EXERCISE :: Reproduce exactly the run of lines that begins with the one containing "At what coordinates" and ends with the last line of the records, omitting pictures.

SOURCE RECORDS ::
----

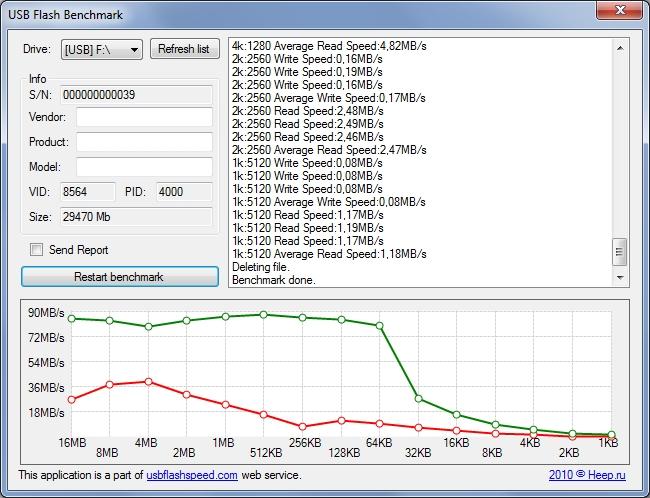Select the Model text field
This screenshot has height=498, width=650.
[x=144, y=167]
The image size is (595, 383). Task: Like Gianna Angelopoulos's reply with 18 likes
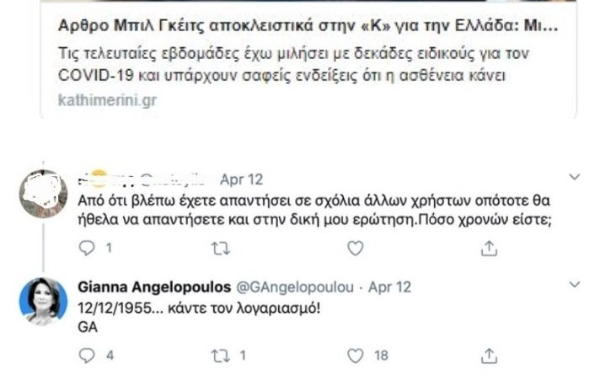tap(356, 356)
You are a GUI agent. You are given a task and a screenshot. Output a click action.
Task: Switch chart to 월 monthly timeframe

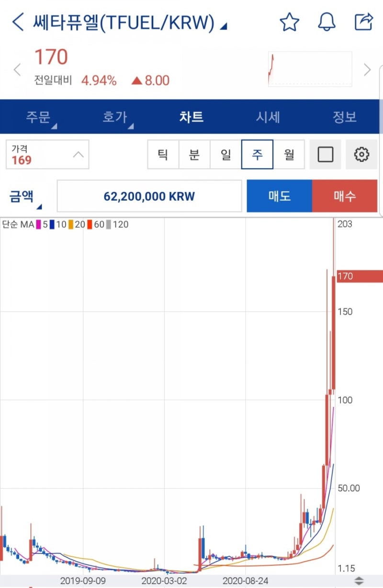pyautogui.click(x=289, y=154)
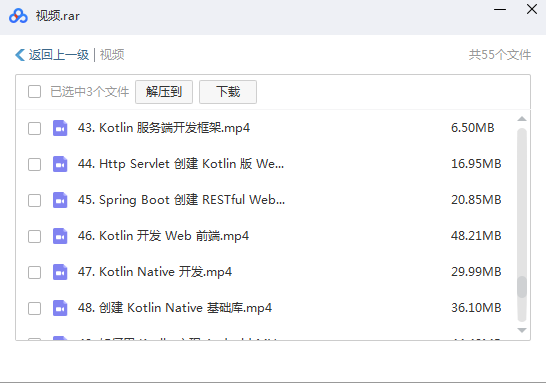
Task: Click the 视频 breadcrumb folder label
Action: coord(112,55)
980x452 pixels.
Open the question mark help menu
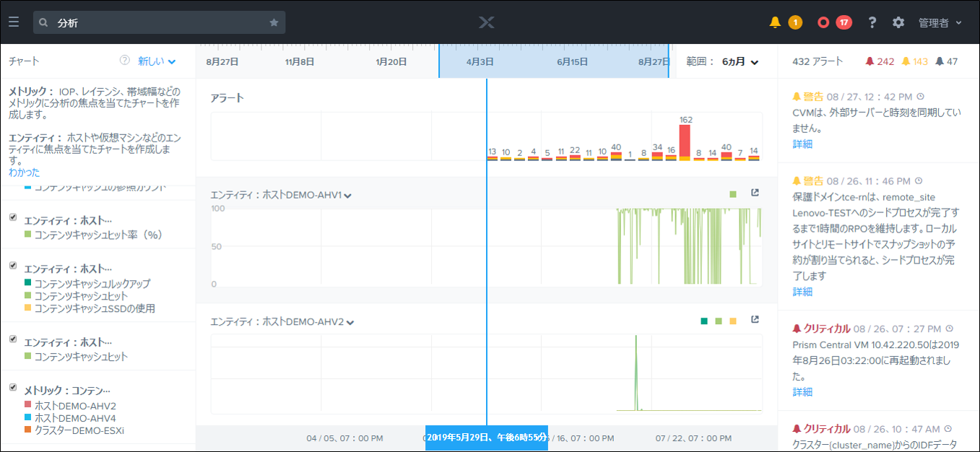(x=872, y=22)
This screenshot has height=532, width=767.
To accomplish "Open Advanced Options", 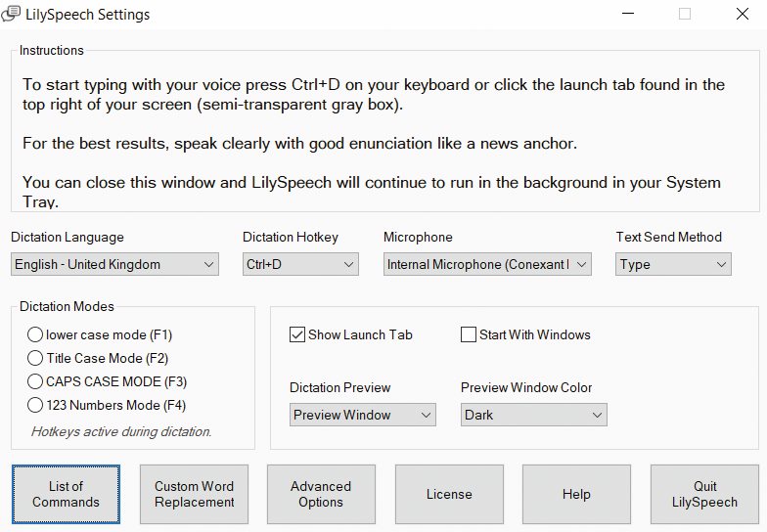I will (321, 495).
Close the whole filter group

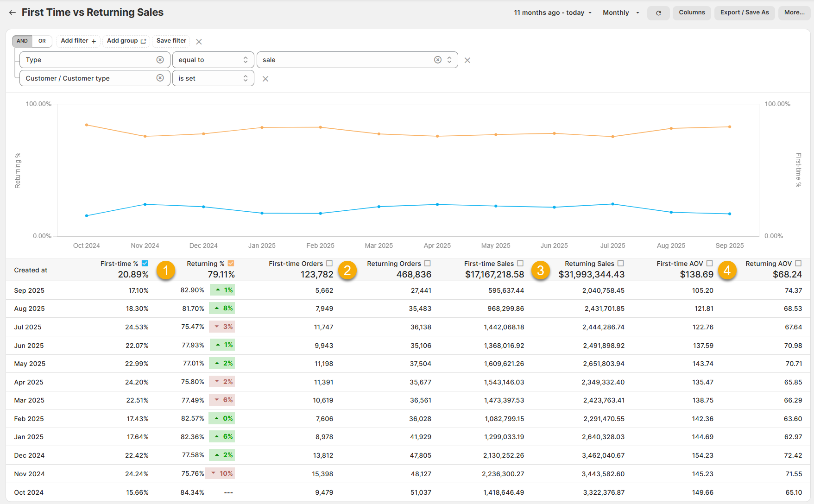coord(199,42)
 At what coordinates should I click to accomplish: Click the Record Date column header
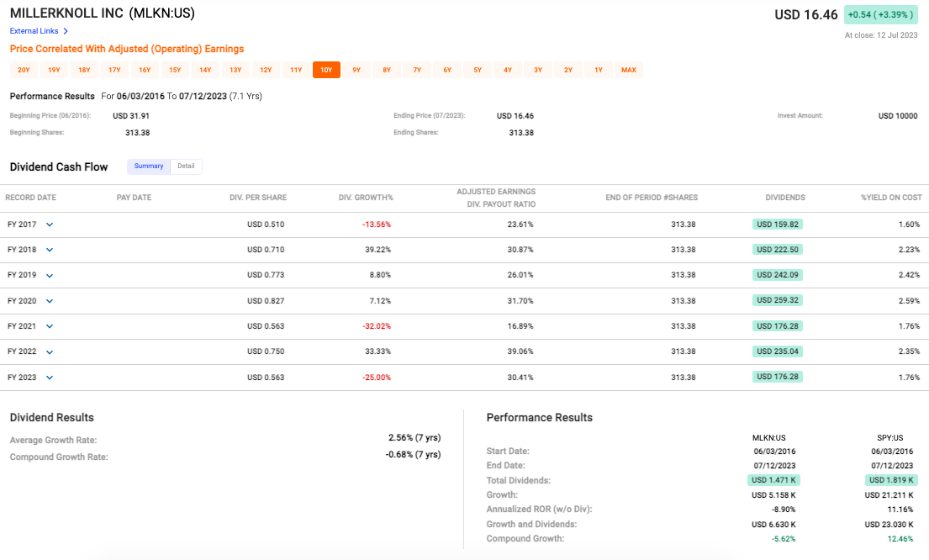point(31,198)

----

ANSWER TO THIS TASK ::
 At what coordinates should I click to accomplish: Click the Record Date column header
point(31,198)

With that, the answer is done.